A faithful copy of the data below is required, leaving out every picture.

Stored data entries
Segment Open
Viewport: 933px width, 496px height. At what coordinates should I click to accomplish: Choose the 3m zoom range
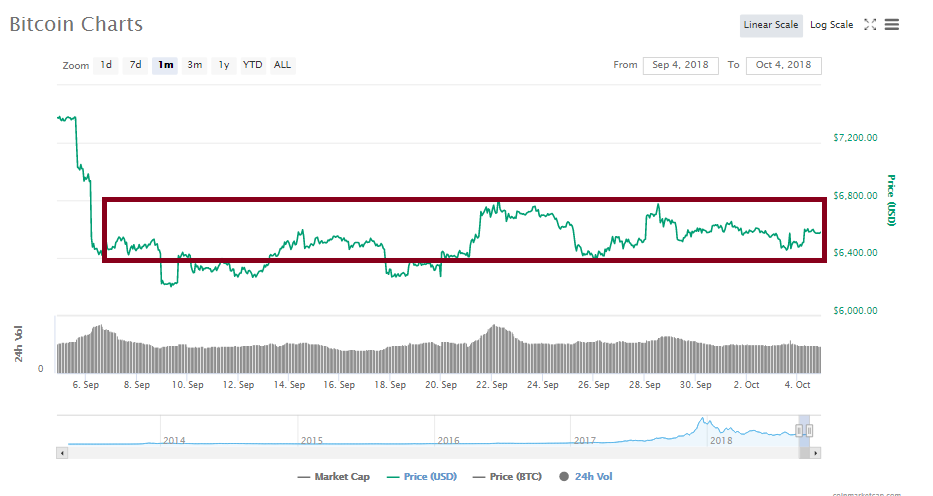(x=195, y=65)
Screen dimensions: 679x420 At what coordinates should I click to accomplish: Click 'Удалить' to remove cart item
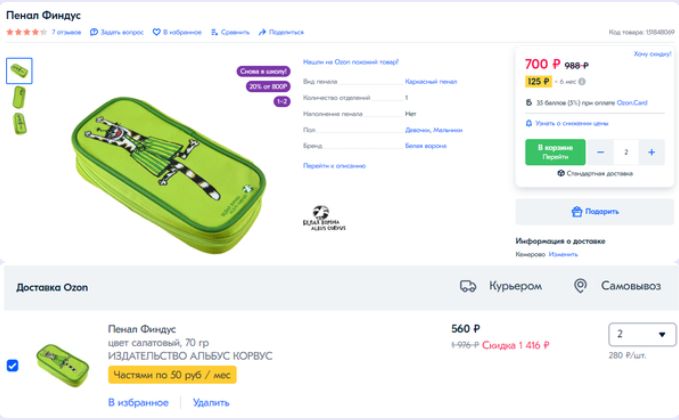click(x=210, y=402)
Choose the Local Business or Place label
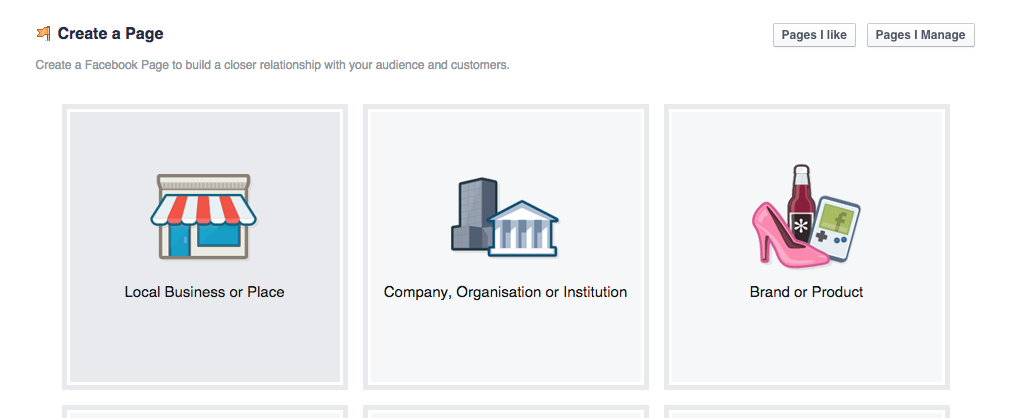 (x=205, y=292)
Segment Closed
- [RESPONSE TO THIS EXERCISE]:
Viewport: 933px width, 496px height. At what coordinates should I click to accomplish: Choose the 3m zoom range
(x=195, y=65)
Screen dimensions: 679x420 At what coordinates should I click to accomplish: Click 'Удалить' to remove cart item
click(x=210, y=402)
Choose the Local Business or Place label
 (x=205, y=292)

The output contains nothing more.